Now combine the two lines—“Don’t put that into writing” and “Don’t tell me, show me.” In the event you complied with the first, and likely improper, request you will fail the test posed by the second line. I have previously been accused of writing “an ass-covering email,” and I later attended a compliance conference where a lawyer advised the gathered compliance officers not to allow their staff to write “ass-covering emails.”
For the record, these emails only provide the sought-after cover if they tell the truth, absent to which they are lies and will not provide the cover. Thus, the lawyer actually advised the compliance officers not to allow staff to write the truth in emails.
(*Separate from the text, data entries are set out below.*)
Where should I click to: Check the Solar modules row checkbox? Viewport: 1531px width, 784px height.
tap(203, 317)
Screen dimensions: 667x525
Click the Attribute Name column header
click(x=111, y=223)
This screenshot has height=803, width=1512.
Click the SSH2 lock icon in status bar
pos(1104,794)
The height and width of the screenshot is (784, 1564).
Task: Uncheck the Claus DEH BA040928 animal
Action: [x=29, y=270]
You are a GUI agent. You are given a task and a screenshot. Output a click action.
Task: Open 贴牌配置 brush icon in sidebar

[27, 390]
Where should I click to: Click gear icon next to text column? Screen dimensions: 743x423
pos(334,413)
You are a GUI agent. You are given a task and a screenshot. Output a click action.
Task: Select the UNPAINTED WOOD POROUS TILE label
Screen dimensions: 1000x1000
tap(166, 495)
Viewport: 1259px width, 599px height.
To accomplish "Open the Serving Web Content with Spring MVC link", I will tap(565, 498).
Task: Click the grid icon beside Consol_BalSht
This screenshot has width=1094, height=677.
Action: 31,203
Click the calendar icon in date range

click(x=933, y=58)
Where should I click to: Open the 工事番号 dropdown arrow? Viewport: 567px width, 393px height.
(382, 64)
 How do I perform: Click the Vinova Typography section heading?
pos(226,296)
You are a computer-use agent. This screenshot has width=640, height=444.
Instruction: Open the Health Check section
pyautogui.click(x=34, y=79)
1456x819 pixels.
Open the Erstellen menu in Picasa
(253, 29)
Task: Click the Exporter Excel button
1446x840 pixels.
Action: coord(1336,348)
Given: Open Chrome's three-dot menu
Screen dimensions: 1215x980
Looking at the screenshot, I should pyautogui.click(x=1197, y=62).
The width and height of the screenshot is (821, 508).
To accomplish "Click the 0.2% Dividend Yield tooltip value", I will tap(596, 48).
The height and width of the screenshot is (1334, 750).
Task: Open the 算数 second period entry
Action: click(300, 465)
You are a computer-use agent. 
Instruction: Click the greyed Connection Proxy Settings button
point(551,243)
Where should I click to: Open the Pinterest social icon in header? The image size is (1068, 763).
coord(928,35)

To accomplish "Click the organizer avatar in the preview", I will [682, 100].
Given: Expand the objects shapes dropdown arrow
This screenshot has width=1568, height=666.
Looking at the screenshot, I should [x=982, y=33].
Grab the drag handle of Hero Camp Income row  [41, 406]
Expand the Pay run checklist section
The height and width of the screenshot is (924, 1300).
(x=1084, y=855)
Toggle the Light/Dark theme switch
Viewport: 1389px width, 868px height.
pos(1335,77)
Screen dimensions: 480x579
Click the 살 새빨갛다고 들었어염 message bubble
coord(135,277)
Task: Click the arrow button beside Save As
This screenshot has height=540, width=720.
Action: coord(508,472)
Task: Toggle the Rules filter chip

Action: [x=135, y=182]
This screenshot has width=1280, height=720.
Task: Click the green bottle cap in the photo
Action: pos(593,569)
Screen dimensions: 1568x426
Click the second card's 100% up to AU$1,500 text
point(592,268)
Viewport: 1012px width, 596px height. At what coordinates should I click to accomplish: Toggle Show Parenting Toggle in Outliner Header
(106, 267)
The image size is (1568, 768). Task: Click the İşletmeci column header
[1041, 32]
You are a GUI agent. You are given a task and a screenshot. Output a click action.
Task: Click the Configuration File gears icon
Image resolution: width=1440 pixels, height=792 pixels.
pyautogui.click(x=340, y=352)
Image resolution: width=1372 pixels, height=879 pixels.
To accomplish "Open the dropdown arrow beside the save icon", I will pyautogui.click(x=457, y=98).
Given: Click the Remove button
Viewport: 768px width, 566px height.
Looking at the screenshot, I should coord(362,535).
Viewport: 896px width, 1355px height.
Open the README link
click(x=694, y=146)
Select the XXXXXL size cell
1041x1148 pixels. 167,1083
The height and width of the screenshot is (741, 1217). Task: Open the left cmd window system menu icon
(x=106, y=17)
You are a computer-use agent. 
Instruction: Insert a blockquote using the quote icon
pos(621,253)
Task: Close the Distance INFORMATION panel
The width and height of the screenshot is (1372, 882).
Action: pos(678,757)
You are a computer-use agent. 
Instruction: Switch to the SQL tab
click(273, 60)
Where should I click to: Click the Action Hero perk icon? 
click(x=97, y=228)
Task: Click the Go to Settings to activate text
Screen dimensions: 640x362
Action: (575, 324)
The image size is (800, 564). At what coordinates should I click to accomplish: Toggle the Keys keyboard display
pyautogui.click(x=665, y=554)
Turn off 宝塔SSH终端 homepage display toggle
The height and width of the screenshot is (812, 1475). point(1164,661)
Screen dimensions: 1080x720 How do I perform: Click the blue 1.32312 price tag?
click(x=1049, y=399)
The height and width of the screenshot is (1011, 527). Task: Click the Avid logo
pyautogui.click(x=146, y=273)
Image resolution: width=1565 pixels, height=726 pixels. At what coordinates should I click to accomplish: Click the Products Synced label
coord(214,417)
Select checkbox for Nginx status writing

She also told them “not to allow lunatic whistleblowers to run around their firms.” Now some of you are immediately asking, “So what did you do about this Martin Woods?” Well, as I am a whistleblower, I left the conference, advising the organizer it was necessary for me to return to the asylum.
As a whistleblower, my written records in my diaries have always served me well and given me the opportunity to show and tell while simultaneously presenting records of what did take place. I never advise staff not to make records; on the contrary I ask to see the records to ensure they have been made and are available to all parties, including regulators, courts, and colleagues.
Missing records present opportunities for others to fabricate events and distort the truth. When one of the EY witnesses told the court an informal meeting had taken place with a third party, he was unable to produce records of the meeting, including when it took place or where it took place. Ultimately, the judge said the meeting never took place, which was damning to the witness and EY.
Police officers have always made notes and records, because they know they will likely be asked for them. Their record keeping has evolved from pens, notepads, and written interview notes to recordings and body cameras, which removes any doubt as to whether something happened. There may be questions as to why it happened, but there is no dispute it happened. For sure, no one tells a police officer to turn off his/her body camera, nonetheless, should they do so, they are inviting scrutiny, doubt, and challenges to their credibility.
Note taking and record keeping provide solid foundations upon which compliance officers can place reliance and, more importantly, transfer that reliance to others. So think the next time someone tells you not to make notes, not to retain records. It’s the equivalent of turning the cameras off in order to ensure no one sees what is about to happen. Thus, it’s one thing to not make and maintain records; it’s a whole other level when actions are taken to prevent records being made. Don’t allow others to jeopardize your credibility and integrity, because they are the most important assets/characteristics of a 21st-century compliance professional. No one should fear the consequences of doing the right thing.